* [DATA EXCERPTS]
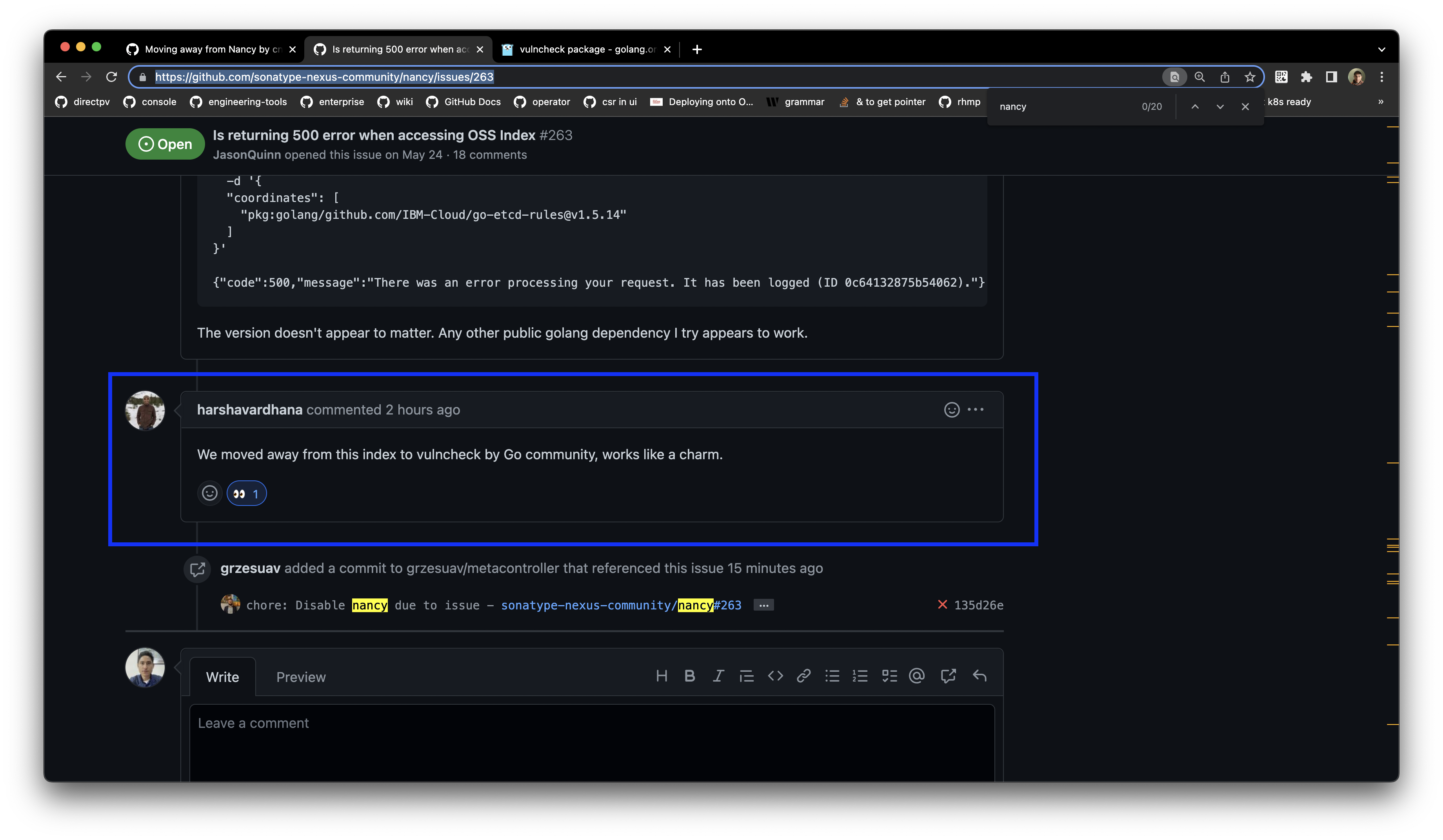Expand the hidden bookmarks overflow chevron
This screenshot has height=840, width=1443.
pos(1381,102)
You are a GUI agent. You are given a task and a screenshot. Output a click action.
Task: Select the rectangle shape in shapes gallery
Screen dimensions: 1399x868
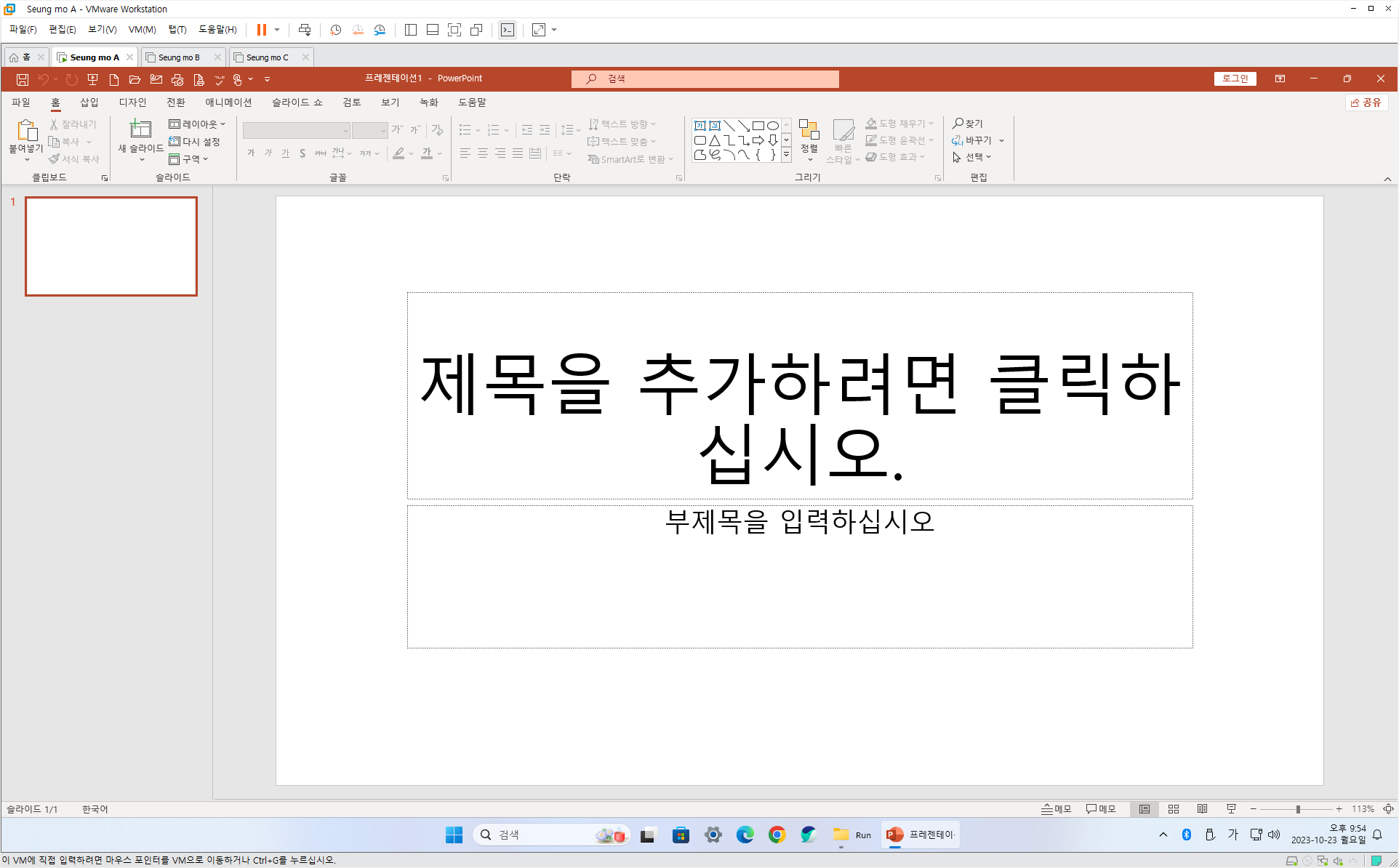(758, 126)
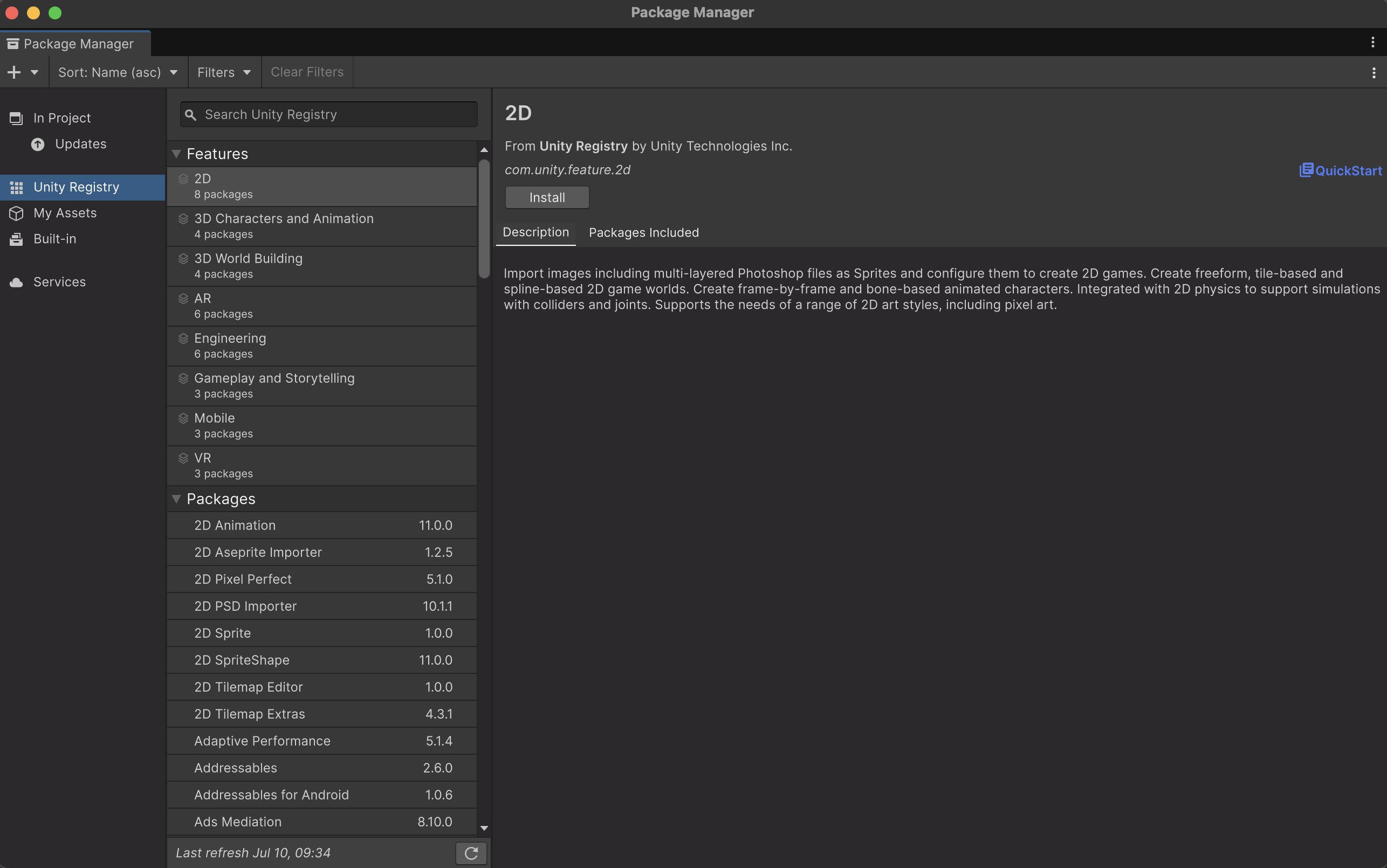This screenshot has height=868, width=1387.
Task: Select the Services icon in sidebar
Action: pos(16,281)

* [TASK DETAILS] Output exactly, and with no pictures, the lines from the line that holds "You are a GUI" through the last line of the listing above.

* [SOLUTION TO THIS EXERCISE]
You are a GUI agent. You are given a task and a screenshot. Output a click action.
Task: Select the rectangle shape in shapes gallery
Screen dimensions: 1399x868
(758, 126)
This screenshot has height=868, width=1387.
Task: Select the Services icon in sidebar
Action: pos(16,281)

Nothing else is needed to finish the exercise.